Tuesday, April 24th, 1973

Well, it certainly has been an interesting 24 hours. Yesterday morning as I was tutoring at Vaux Junior High School, I saw Nathaniel must have been the first time he’s been to school in weeks. He’s getting deeper and deeper into the gang turned against his two best friends and tried to shoot them because they were from a different corner.

He came in swaggering, trying to act so hard and before the end of the session, he was cuddling up to me like a little lost puppy, and was helping his friend as if nothing had ever come between them. His friend was a little nervous at the beginning of the hour, about being in the same room with him. Must have given him quite a scare.

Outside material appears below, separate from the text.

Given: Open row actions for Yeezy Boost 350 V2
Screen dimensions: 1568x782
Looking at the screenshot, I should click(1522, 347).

Nathaniel has been locked up six times in the past two weeks for various unlawful activities. He’s such a bright, responsive little guy though. I really hope the Lord gets hold of him.

It was funny. I was trying to get James to associate vowel sounds with key words, and Nathaniel was giving him all kinds of clues. Like for "z", he said, "What you always making to shoot people?"

"Zipgun!”

For "j", he said, "What do girls call you when you won’t talk to them?"

"Jive!"

For long "u" he said, "When you just have the girl, but you don’t really love her, what you doing?"

“Use!"

(I couldn’t believe that clue remember, these kids are only 12 years old!)

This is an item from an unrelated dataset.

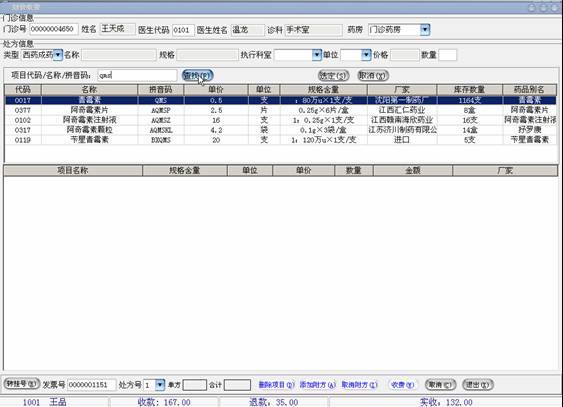The width and height of the screenshot is (563, 407).
Task: Select the 阿奇霉素片 row in results
Action: point(280,110)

Then this morning I visited juvenile court for the first time. Teen Haven was having their annual seminar for college students, and staff were required to participate in some of the things that they hadn’t been to or seen. This morning we heard a rape case half of it actually, when they questioned the girl. She said that her old boyfriend, Jay R, who was the runner for the Morroccos before he was shot and killed, had dragged her to his house as she was on her way to school and called over nine friends, five of whom raped her. Jay R was killed long before the case came to court, but his friends were on trial. I recognized Jay R’s name, because it was written all over the walls and buildings in our neighborhood. He left a remembrance or memorial behind him that will last for years.

It was really something the way the girl was questioned. Her own lawyer questioned her first.

"What did Jay R do to you?"

"He had sex with me."

"What do you mean by that?”

The girl looked at the lawyer like she (it was a woman) was crazy, or very dumb, and then said, after groping for unfamiliar terms, "sexual intercourse."

"What do you mean by sexual intercourse?" her lawyer persisted.

"He had sex with me," she repeated helplessly.

So then the lawyer said, "What was the first thing he did after he came in the room?"

"Pulled down his zipper."

"Then what?"

"Pulled up my dress.”

"Then what?"

"Got on top of me."

"Then what?"

"He had sex with me.”

"Cornelia, tell the judge exactly what he did. What part of his body touched what part of yours?"

"I I know, but I can’t explain it,” Cornelia stammered.

"Could you point to the judge what part of your body?”

"The the down below part.”

"What do you mean by that? Could you point to it?"

The girl hesitantly indicated her vaginal area.

The lawyer just kept questioning her until she said (after she learned terms), "He put his penis in my vagina."

“What did the next guy do?"

"He put his penis in my vagina."

"Could you repeat that louder please?"

Then the defense lawyer came on with questions like, "Did you try to get away? Did you know any of these boys? Have you had intercourse with them before? How many times have you had intercourse?"

And so on and so forth. It was wild. I couldn’t believe I was sitting there hearing this stuff. And the poor girl didn’t have any vocabulary to explain what had happened to her except street words, which she was too embarrassed to use or which she would have had to explain anyway.